## Requirement
Take the line that has "Open three-dot more" and all the lines that come after it in the records, and write them out again exactly. Add no other line.

## Information supplied

##########

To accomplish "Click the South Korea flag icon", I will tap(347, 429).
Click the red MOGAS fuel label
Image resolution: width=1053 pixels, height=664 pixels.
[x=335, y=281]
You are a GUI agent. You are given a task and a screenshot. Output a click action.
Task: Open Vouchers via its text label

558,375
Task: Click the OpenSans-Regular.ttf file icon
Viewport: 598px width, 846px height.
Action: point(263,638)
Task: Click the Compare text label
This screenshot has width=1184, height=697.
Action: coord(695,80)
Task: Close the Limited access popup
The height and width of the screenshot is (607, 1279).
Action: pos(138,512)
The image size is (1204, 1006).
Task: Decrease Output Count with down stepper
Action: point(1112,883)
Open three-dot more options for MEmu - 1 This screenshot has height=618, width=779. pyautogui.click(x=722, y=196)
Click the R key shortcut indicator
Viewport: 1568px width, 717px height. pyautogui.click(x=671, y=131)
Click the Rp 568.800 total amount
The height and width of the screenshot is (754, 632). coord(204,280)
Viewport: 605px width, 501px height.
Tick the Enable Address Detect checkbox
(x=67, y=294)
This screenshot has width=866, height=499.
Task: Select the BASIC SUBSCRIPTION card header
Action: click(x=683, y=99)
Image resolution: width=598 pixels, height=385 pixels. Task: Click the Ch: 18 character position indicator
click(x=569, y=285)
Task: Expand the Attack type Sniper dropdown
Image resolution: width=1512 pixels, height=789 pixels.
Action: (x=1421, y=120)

##########

## Written solution
Open three-dot more options for MEmu - 1 This screenshot has height=618, width=779. pyautogui.click(x=722, y=196)
Click the R key shortcut indicator
Viewport: 1568px width, 717px height. pyautogui.click(x=671, y=131)
Click the Rp 568.800 total amount
The height and width of the screenshot is (754, 632). coord(204,280)
Viewport: 605px width, 501px height.
Tick the Enable Address Detect checkbox
(x=67, y=294)
This screenshot has width=866, height=499.
Task: Select the BASIC SUBSCRIPTION card header
Action: click(x=683, y=99)
Image resolution: width=598 pixels, height=385 pixels. Task: Click the Ch: 18 character position indicator
click(x=569, y=285)
Task: Expand the Attack type Sniper dropdown
Image resolution: width=1512 pixels, height=789 pixels.
Action: (x=1421, y=120)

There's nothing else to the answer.